Build, buy, or operate: the decision matrix
Use this decision frame before committing to a runtime strategy.
| Option | Best fit | You own | Main risk | |---|---|---|---| | SaaS runtime | Productivity first, low infrastructure appetite | Policy configuration, vendor review, integration | Data residency, network access, audit boundaries | | BYOC sandbox fleet | Need workloads near private systems, but can accept external control plane | Cloud account, sandbox capacity, network policy | Split responsibility across vendor and platform team | | OSS or internal runtime | Need full control over policy, logs, isolation, and credentials | Control plane, worker plane, upgrades, incidents | Rebuilding CI, dev environments, and security controls | | CLI in containers | Prototype or narrow internal workflow | Container image, runner host, secrets, cleanup | False confidence, weak lifecycle and audit model |
The right choice depends on the constraint that actually blocks adoption. If the blocker is developer workflow, a managed product may solve the problem faster. If the blocker is access to internal networks or regulated data, self-hosting or BYOC becomes more attractive. If the blocker is audit and policy, do not start with the agent CLI. Start with identity, task records, approval flow, and execution enforcement.
Evaluation checklist for platform teams
Before you approve a self-hosted coding agent runtime, ask these questions:
1. Where do model credentials live, and can repository code ever read them? 2. Does sandbox enforcement apply to all spawned commands, not only visible tool calls? 3. Are workspaces ephemeral, persistent, snapshot-based, or selectable by policy? 4. Which isolation modes are supported: devcontainer, Docker, gVisor, Kata, Firecracker, or full VM? 5. How are GitHub or GitLab permissions represented: user OAuth, GitHub App, bot account, deploy key, or short-lived token? 6. Can the runtime deny network egress by default and allow only approved destinations? 7. Are commands, file changes, approvals, artifacts, tool calls, and network activity logged with the human actor? 8. What happens when a task is cancelled, times out, or leaves background processes running? 9. Can CI handoff preserve branch identity, commit identity, artifacts, and audit links? 10. Who patches the base images, agent CLIs, sandbox layer, and control plane?

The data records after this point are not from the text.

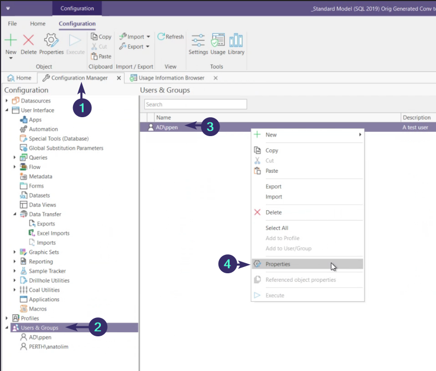Click the Search field above the user list
The height and width of the screenshot is (371, 436).
195,104
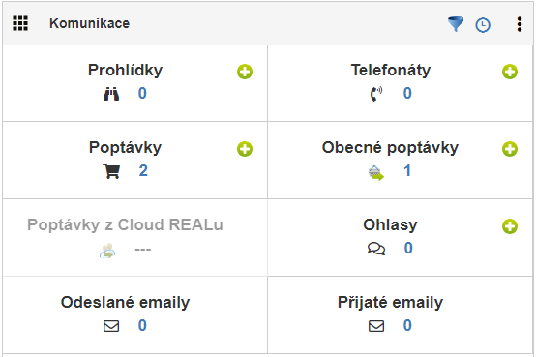Click the binoculars icon under Prohlídky

111,94
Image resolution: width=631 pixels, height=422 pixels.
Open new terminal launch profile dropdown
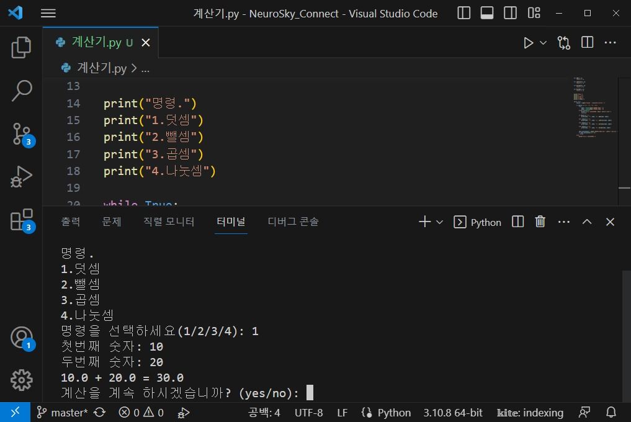point(440,222)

The practical conclusion is conditional. Self-hosting is worthwhile when control, residency, and internal placement are business requirements. It is expensive when the real need is simply to give developers a better coding assistant. Treat the runtime as shared execution infrastructure from day one, and the build-versus-buy discussion becomes clearer: you are not buying an agent, you are accepting or rejecting responsibility for the system that lets an agent act on your code.